Document text:
━━━━━━━━━━━━━━━━━━━━
Bon Iver

Bon Iver, Bon Iver

Written by: DR on 11/07/2011 21:15:52

There's something compelling about the tale of the sick and broken-hearted man who retreated to his father's cabin in the woods during a cold winter of Wisconsin and ended up recording an album. Although all Justin Vernon really had at it his disposal was himself, the cabin, guitars and some aged recording equipment, out of it all culminated "For Emma, Forever Ago". Vernon exposed himself and his personal torture through airy falsetto atop simple acoustic chords and the atmosphere of his surroundings, resulting in an album that envelops the listener in his isolation. It remains, in my eyes, the perfect winter album.

With the follow up EP, "Blood Bank", Vernon edged away from that intimate acoustic sound and drew more from textured electric guitars, piano and vocal effects. In a way "Bon Iver, Bon Iver" feels like the next natural step for Bon Iver, now a band as opposed to a pseudonym, as it further delves into even richer textures composed by layers of picturesque, minimalistic instrumentation, provided by a plethora of contributing musicians. However, it's also an ambitious departure because where formerly stripped-back, this album reaches for the epic, succeeds, and then some.

From the opening moments of "Perth", as carefully-plucked guitars set the foundation for a choir of angelic vocals and Civil-war styled marching drums, it becomes clear that the listener is store for something special. The song gathers momentum, cymbals crash, introducing triumphant horn sections while the guitars take a frenzied, psychedelic turn and within a flurry are gone, allowing the song to fade away as beautifully as it faded in. It's nothing short of breath-taking how such an array of guest-instrumentalists (and instruments) are utilized, all seemingly operating independently of one another, yet all intertwine under the careful, masterful hand of Vernon.
━━━━━━━━━━━━━━━━━━━━
Information supplied:
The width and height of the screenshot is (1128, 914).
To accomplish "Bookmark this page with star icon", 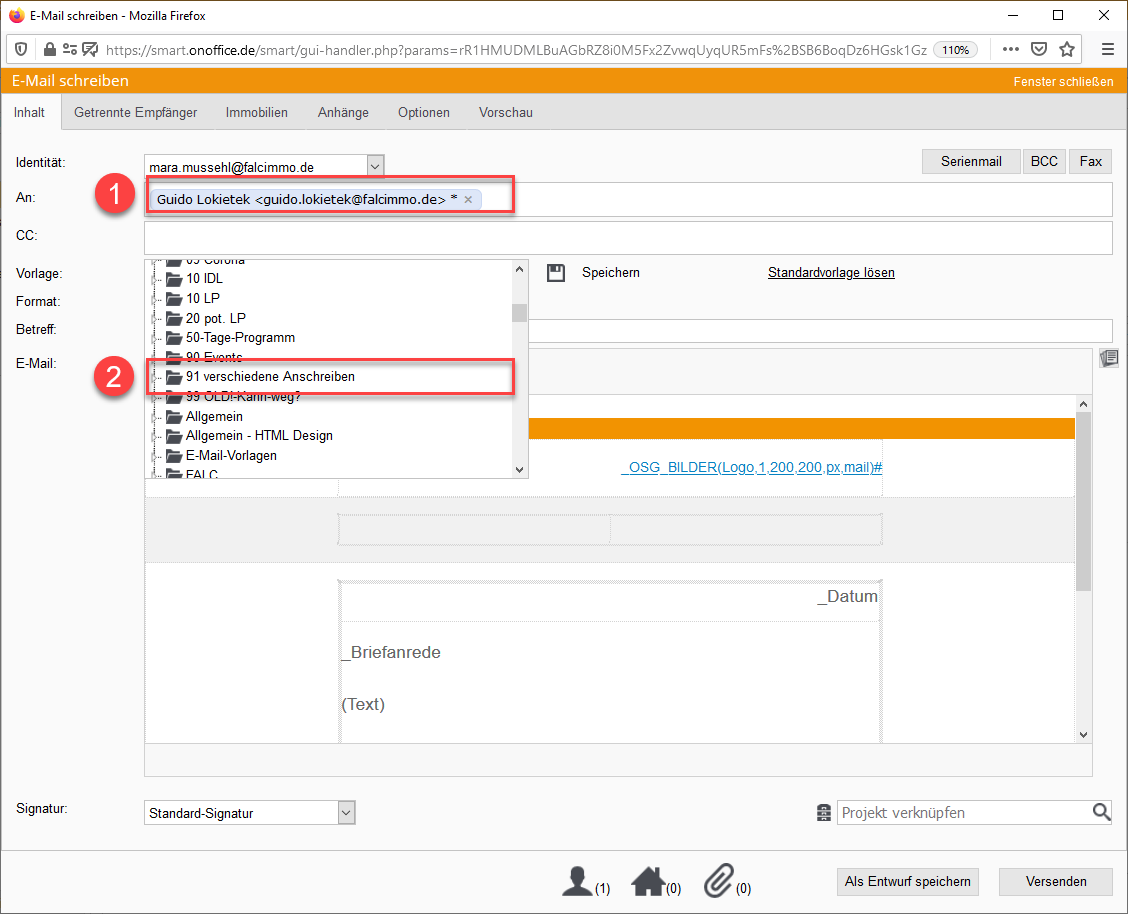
━━━━━━━━━━━━━━━━━━━━
Task instructions:
(a) In the Bon Iver review, transcribe the passage between "There's something compelling" and "perfect winter album.", inclusive.
(b) Condense the paragraph of the Bon Iver review that opens with "With the follow up EP" into a shorter version that keeps its main facts.

Expected answers:
(a)
There's something compelling about the tale of the sick and broken-hearted man who retreated to his father's cabin in the woods during a cold winter of Wisconsin and ended up recording an album. Although all Justin Vernon really had at it his disposal was himself, the cabin, guitars and some aged recording equipment, out of it all culminated "For Emma, Forever Ago". Vernon exposed himself and his personal torture through airy falsetto atop simple acoustic chords and the atmosphere of his surroundings, resulting in an album that envelops the listener in his isolation. It remains, in my eyes, the perfect winter album.

(b) On the EP "Blood Bank," Vernon moved away from intimate acoustic sound toward textured electric guitars, piano and vocal effects. "Bon Iver, Bon Iver" feels like the natural next step for Bon Iver, now a band rather than a pseudonym. It adds richer layers of minimalistic instrumentation from many contributing musicians. It is also an ambitious departure: where earlier work was stripped-back, this album reaches for the epic and succeeds.